Depuis la fondation de la mécanique quantique, cette science a pris son envol et quel envol ! Presque tous les domaines de la connaissance ont été touchés, pas uniquement la physique. Restons dans le domaine de la physique et si nous essayons d’énumérer toutes les applications qui en ont résulté : c’est phénoménal. Ce qui est remarquable c’est que les propositions et les postulats des fondateurs de la mécanique quantique c’est-à-dire les représentants de l’Ecole de Copenhague, n’ont jamais été contredits et ils ont été plutôt confirmés. Le 01/12/2014, les résultats, d’une expérience enfin réalisable et inspirée d’une expérience de pensée qui résultait de la confrontation, une fois de plus, dans les années 1930, entre la conception d’A. Einstein à celle de N. Bohr, ont été publiés. C’est la conception et les conclusions de N. Bohr qui ont été à nouveau confirmées. Cela n’interdit pas de penser que cela ne sera pas toujours ainsi, ou même que cela sera dépassé.

Depuis, et notamment depuis les années 1980, ont émergé des tentatives d’interprétations. Certaines comme celle d’Everett (années 50) visent à offrir une explication au problème de la réduction de la fonction d’onde au moment de la mesure. Cette interprétation ne contredit en rien les postulats de l’Ecole de Copenhague mais propose une extrapolation qui n’est pas choquante. Toutefois, présentement, elle est totalement invérifiable.
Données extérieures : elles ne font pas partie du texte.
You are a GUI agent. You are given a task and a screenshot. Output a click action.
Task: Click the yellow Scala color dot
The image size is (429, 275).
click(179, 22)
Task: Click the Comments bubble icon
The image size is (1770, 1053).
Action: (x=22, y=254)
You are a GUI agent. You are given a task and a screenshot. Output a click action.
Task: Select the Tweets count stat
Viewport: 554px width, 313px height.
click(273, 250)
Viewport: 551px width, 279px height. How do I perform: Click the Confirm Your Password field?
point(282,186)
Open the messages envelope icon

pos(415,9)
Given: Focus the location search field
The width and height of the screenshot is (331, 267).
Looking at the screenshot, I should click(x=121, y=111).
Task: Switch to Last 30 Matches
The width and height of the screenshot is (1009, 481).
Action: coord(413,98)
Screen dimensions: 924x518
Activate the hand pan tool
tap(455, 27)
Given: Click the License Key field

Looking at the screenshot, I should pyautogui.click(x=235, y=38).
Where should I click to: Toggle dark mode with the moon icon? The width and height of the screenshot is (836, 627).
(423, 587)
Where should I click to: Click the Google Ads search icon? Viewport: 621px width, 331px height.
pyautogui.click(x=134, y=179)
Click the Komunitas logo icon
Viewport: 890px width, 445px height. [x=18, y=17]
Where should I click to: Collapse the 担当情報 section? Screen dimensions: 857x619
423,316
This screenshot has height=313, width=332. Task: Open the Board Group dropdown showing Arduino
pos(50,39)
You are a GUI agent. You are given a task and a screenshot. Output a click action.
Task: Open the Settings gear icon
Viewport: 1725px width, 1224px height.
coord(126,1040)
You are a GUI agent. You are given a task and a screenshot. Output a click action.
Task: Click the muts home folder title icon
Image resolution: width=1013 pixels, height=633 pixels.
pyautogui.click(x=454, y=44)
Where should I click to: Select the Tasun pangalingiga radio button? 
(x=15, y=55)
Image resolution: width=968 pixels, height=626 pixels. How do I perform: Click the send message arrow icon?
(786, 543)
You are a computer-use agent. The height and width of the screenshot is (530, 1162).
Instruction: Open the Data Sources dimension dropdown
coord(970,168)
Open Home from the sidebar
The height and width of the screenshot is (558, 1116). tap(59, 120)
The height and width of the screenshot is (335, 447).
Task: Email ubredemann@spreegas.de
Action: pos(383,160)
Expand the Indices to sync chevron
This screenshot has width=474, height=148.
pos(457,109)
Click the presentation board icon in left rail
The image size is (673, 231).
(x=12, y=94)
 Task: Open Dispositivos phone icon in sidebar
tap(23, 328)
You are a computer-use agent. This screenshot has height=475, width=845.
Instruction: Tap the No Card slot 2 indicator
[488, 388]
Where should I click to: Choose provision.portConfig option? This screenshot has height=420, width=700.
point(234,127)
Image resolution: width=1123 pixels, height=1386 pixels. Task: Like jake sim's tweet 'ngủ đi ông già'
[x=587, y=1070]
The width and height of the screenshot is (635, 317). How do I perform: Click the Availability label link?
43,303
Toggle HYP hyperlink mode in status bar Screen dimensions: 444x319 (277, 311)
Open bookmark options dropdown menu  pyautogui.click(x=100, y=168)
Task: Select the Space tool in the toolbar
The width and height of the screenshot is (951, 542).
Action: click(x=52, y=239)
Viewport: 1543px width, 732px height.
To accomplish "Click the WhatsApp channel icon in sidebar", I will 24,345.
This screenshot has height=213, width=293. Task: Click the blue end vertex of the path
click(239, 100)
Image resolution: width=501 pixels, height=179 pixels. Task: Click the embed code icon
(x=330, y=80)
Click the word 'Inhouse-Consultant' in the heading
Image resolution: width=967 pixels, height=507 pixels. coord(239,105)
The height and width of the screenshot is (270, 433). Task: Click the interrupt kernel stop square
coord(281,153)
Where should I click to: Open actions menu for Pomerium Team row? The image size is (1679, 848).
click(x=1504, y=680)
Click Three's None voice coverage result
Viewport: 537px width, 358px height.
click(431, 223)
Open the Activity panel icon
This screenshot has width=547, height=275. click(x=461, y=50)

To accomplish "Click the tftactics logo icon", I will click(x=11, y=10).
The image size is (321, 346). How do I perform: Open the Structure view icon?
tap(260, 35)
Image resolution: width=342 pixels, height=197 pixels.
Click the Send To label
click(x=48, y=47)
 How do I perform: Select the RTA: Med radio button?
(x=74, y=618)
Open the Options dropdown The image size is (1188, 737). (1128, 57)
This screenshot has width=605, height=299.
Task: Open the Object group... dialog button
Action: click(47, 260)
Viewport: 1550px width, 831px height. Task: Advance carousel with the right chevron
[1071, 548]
On pourrait citer aussi l’interprétation des histoires cohérentes de D. Griffiths, l’interprétation relationnelle, l’interprétation informationnelle, etc… et il y en aura d’autres. Aucune des interprétations mettant en cause les fondements originaux de la mécanique quantique ne peut être acceptée. Ce qui sera acceptable sera la théorie qui les dépassera sans les annuler. Ne doutons pas que cela finira par se produire. Nous devons toujours avoir présent à l’esprit que les critères fondamentaux qui prévalent à la compréhension de la mécanique quantique, sont des critères qui sont (encore) en dehors de nos facultés naturelles de jugement scientifique. A défaut de pouvoir les intérioriser en tant que tels, il faut réinitialiser à chaque fois que cela est nécessaire notre acceptation au renoncement, vérifier que notre discipline intellectuelle à l’égard de cette discipline est intact. Ainsi, il ne faut jamais substituer : « telle qu’elle nous apparaît » par : « telle qu’elle est ». Si je prends cet exemple ce n’est pas par hasard car c’est l’exemple le plus explicite de notre intention naturelle d’atténuer voire d’oublier le critère qui nous dicte comment : penser correctement quantique. Cette dérive nous la rencontrons régulièrement lorsqu’un physicien nous affirme qu’il peut rendre compte, partiellement ou complètement, d’une description du monde, donc d’une réalité, quantique (sic).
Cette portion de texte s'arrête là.